Former UConn Health professor accused of making disparaging remarks to Muslim and Arab resident doctors

Nanda’s lawyer Jacques Parenteau said Thursday that Nanda appealed the report’s findings and the process ended with a confidential resolution and that the investigation had no bearing on Nanda’s retiring, according to the Associated Press.

A now-retired UConn Health orthodontics professor subjected Muslim and Arab resident doctors to offensive comments about their nationalities according to a report obtained by the Associated Press.

Dr. Ravindra Nanda allegedly called Arab and Muslim resident doctors members of the Islamic state and commented that the FBI might think he is building an “ISIS cell” due to the number of Arab and Muslim people in his program, according to the Associated Press. The report also alleges that he only allowed North American residents to treat Caucasian patients and tossed out a job application from a female resident doctor.  

Nanda retired last fall, more than a year after the report was issued by UConn Health’s Office of Institutional Equity, and he has denied all accusations, according to the Associated Press. The Associated Press said the Office of Institutional Equity found the testimony of several resident doctors to be credible.

“At a time when there are enough tensions in the United States, the types of (statements) Nanda made are extremely dangerous,” Shaheer Syed Hassan, a member of the UConn Muslim Student Association said. “The future medical professionals of America deserve to be respected, educated and employed regardless of their religions, ethnicities and backgrounds.”

Hassan said he is concerned that incidents like this harm the image of Muslims, many of whom have much to offer to this country.

“There is enough backlash from mainstream media and perception against Muslims,” Hassan said. “This attitude is detrimental to the success of our nation as it affects our nation’s abilities to recruit talented individuals.”

UConn Health Chief Communications Officer Chris Hyers said leaders on campus took “appropriate measures” in response to the findings Thursday, according to the Associated Press.

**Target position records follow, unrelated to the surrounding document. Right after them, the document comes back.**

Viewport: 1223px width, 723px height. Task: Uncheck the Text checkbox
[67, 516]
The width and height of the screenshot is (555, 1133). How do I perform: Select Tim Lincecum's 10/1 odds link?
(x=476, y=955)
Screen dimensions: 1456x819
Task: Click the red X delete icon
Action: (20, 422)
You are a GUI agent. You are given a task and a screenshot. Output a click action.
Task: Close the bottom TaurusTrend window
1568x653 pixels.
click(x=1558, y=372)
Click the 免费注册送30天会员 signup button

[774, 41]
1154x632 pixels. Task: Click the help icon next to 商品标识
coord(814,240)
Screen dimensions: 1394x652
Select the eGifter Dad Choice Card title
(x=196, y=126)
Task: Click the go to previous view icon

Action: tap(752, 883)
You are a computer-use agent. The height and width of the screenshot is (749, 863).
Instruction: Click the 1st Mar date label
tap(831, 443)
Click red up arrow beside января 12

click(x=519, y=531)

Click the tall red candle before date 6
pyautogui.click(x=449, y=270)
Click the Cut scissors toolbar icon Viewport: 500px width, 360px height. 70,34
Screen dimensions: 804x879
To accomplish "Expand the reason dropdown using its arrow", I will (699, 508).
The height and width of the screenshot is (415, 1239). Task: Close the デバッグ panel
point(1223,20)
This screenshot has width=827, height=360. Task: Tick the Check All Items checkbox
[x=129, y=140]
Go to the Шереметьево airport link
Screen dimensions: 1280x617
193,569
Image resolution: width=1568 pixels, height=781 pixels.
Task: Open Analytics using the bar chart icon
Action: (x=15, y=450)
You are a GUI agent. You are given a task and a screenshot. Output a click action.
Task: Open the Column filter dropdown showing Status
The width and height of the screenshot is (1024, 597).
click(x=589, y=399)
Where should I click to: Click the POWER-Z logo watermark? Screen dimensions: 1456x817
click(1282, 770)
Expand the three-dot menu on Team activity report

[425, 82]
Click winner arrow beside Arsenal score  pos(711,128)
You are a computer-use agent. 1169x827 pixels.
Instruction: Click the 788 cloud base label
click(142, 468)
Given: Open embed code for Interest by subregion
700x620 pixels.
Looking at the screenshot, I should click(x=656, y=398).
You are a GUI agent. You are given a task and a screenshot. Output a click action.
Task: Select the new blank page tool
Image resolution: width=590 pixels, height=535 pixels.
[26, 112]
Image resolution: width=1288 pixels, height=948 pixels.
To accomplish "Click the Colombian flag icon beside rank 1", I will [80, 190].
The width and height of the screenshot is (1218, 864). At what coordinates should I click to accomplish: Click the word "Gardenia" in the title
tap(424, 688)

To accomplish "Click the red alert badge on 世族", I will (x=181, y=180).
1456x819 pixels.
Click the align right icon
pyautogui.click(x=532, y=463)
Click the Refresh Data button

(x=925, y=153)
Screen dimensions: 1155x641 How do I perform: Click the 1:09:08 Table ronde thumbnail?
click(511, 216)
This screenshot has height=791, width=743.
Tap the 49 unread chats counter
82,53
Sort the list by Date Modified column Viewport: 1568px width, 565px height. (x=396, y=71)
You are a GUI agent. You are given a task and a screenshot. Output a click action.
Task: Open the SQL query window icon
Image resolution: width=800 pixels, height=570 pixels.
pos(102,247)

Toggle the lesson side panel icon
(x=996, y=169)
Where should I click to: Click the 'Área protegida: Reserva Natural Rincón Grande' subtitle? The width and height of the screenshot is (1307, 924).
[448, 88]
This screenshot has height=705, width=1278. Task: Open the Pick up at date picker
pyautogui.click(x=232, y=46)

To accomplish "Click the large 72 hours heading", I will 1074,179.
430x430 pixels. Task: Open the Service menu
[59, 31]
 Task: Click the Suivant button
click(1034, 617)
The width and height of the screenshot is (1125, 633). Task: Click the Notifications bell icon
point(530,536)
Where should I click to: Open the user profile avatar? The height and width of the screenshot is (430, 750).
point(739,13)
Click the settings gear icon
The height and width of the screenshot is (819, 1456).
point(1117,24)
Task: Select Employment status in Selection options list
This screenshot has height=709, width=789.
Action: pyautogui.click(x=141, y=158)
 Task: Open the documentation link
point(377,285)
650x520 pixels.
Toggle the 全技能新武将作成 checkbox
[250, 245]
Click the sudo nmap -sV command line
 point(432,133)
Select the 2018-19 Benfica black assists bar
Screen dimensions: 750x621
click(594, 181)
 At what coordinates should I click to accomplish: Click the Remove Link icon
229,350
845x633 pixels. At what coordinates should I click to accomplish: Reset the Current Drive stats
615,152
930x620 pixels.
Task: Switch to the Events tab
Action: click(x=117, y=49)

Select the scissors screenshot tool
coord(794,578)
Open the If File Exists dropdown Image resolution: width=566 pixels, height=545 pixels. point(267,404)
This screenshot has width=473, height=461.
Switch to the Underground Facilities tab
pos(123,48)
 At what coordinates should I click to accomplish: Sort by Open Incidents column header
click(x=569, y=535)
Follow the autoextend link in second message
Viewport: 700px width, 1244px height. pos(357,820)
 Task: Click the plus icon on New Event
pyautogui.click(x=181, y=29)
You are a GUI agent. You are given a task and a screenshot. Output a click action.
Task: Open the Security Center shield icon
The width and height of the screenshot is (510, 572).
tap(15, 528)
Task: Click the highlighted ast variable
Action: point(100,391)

“UConn Health does not tolerate discrimination, harassment or retaliation in the workplace or its learning environments,” Hyers said in a statement as reported by the Associated Press.

Ellen Keane, one of the investigators, recommended UConn consider disciplining Nanda and that measures be taken immediately “to protect residents against further discrimination, harassment and retaliation,” according to the Associated Press.

Nanda’s lawyer Jacques Parenteau said Thursday that Nanda appealed the report’s findings and the process ended with a confidential resolution and that the investigation had no bearing on Nanda’s retiring, according to the Associated Press.